- Over $128.6 million in assets, including WETH, osETH, and wstETH, were drained from Balancer V2 pools across Ethereum, Polygon, and Arbitrum on November 3, 2025.
 - The exploit leveraged a state-write reentrancy vulnerability in the V2 Vault-to-Pool system, allowing attackers to corrupt internal balances and perform unauthorized withdrawals.
 - Integrated protocols such as Berachain responded with emergency hard forks to contain the exploit’s spread across Balancer forks.
 
The decentralized finance (DeFi) protocol Balancer is investigating a multi-chain security exploit that drained over $128.6 million from its V2 liquidity pools on Monday. The breach exploited a flaw in the Vault-to-Pool callback mechanism, allowing attackers to manipulate internal balances and withdraw assets across Ethereum, Polygon, and Arbitrum.
Prior to the incident, Balancer, an automated market maker (AMM) known for its customizable liquidity pools, held more than $750 million in total value locked (TVL). This event, now dubbed the Balancer DeFi Hack, marks one of the largest on-chain security breaches of 2025.
Vulnerability in Balancer’s V2 Architecture
The attack targeted a state-write reentrancy vulnerability in Balancer’s V2 architecture, particularly within its singleton Vault design. According to blockchain security firm Zealynx, the issue stemmed from a “cross-contract trust boundary” that made the exploit “architecturally inevitable” under extreme liquidity conditions.
The attackers executed a complex batchSwap operation to exploit incorrect invariant calculations in the _calcInGivenOut function, a flaw affecting stable pools that rely on precision-based token scaling. The manipulation led to deflated Balancer Pool Token (BPT) prices and allowed systematic withdrawal of high-value assets, including 6,587 WETH, 6,851 osETH, and 36,850 wstETH, across multiple EVM-compatible networks.
Industry and Protocol Response
Balancer’s official X account confirmed the exploit Monday, stating that its “engineering and security teams are investigating potential V2 pool vulnerabilities.” The project urged users to revoke approvals and withdraw liquidity from affected pools while blocking phishing attempts circulating through community channels.
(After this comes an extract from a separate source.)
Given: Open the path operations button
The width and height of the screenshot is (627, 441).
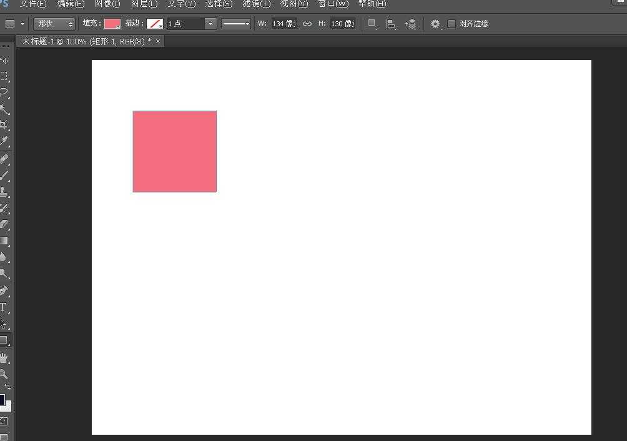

The Berachain network, which operates Balancer-based forks such as BEX, initiated an emergency hard fork to isolate the vulnerability and prevent contagion. Yield aggregator YO confirmed its funds were safe and that exposure through its autoETH vault had been fully exited.
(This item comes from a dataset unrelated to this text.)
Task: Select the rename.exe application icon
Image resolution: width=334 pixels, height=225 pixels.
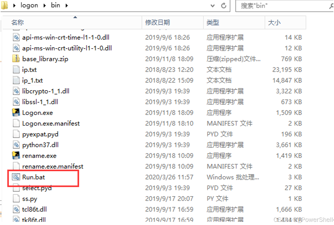Action: point(16,155)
Analyst Francesco Andreoli urged users to “Withdraw immediately and revoke token approvals” as a precautionary measure. Suhail Kakar, a DeFi researcher, noted that despite the protocol’s extensive security history, including “10+ independent audits,” the incident reveals the persistent risk of composability in DeFi systems.
Chain Street’s Take
If DeFi protocols continue to evolve through stacked integrations and recursive logic, how can smart contracts ever be considered “secure”? Are audit certifications losing credibility as exploit complexity outpaces testing standards? And as Balancer prepares a post-mortem, will this breach prompt the industry to rethink the architecture of shared Vault systems entirely?